Shore up your income. After health care costs, retirees' biggest fear is running out of money, AARP found.
One solution: a lifetime immediate annuity. Basically, you pony up a chunk of money in exchange for a monthly check for life. A 65-year-old man who invested $100,000 today would get about $550 a month.
You can't access money you put in, however, so invest only enough to cover the shortfall in basic living costs left after other guaranteed income.
Also, don't go all in right away, since interest rates partly determine payouts. Invest in stages, and you'll benefit if rates rise. Shop at immediate-annuities.com.
Pick up the pension check. Lucky enough to have a traditional pension?
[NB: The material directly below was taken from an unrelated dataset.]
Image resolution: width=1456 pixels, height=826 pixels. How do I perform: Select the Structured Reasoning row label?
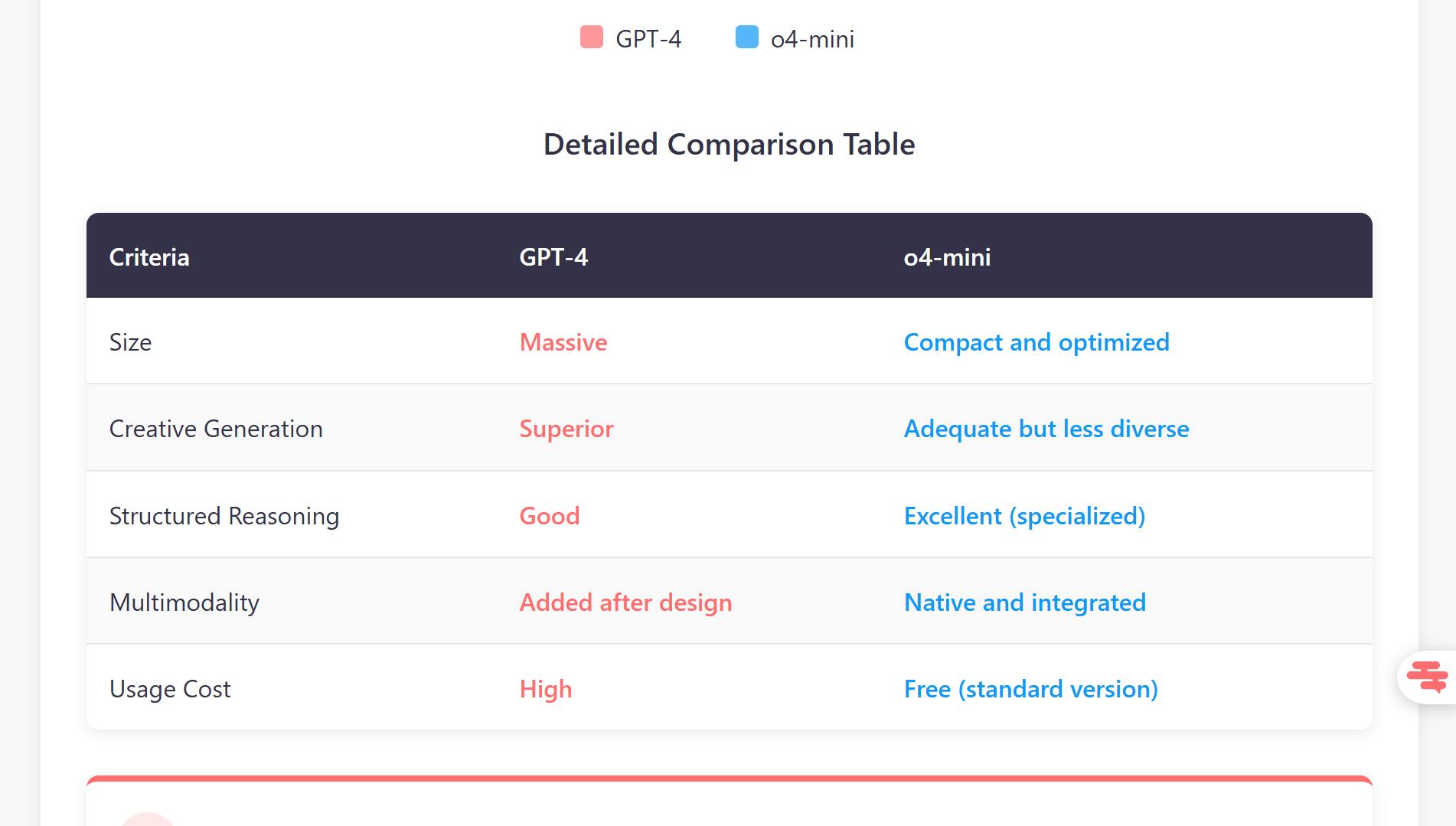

Find out what choices you have and how they affect your benefit.
More than half of private industry workers with pensions can now opt to take their payout as a lump sum, up from 23% 15 years ago, reports the Labor Department. Don't bite. Sure, you can invest the money, but it'd be tough to generate the same income the annuity version guarantees over a long retirement.
Another decision point: With the monthly check, you'll have to choose whether to elect a survivor option that reduces your payouts but provides a 100%, 75%, or 50% benefit to your spouse should you die first.
"You don't get a second chance on this decision," says New York elder-law attorney Ann-Margaret Carrozza.
So project what would happen to your partner's income without it. Also investigate whether you'd be better off taking the full benefit and using a portion to buy life insurance.
Stockpile cash. People tend to enter retirement with most of their money tied up in investments.
Bad idea, says wealth planner Tim Golas. He suggests having enough cash to fund the first 12 months of living expenses, separate from your emergency fund. "This creates a safety valve, so you're not at the whims of the market," he says.
Start funneling money into a savings account, cutting your 401(k) contribution to just capture the company match if needed. As a backstop, move a portion of an IRA into a short-term bond fund.
Know the Medicare windows. Retiring before 65? Now's the time to select that health insurance plan.
Retiring around 65? You can sign up for Medicare -- at medicare.gov -- up to three months before your birthday month, and up to three months after. Enroll beforehand and coverage starts the first day of your birth month; after, and it'll be delayed by up to six months.
Retiring after 65? Sign up for Part A, which is free, pays for hospital care, and may cover gaps in your employer plan; for the other parts, you have eight months to join after leaving work.
Keep in mind that premiums increase 10% a year for each 12-month period you delay once your window closes. For help understanding your options, use the tools at mymedicare.gov.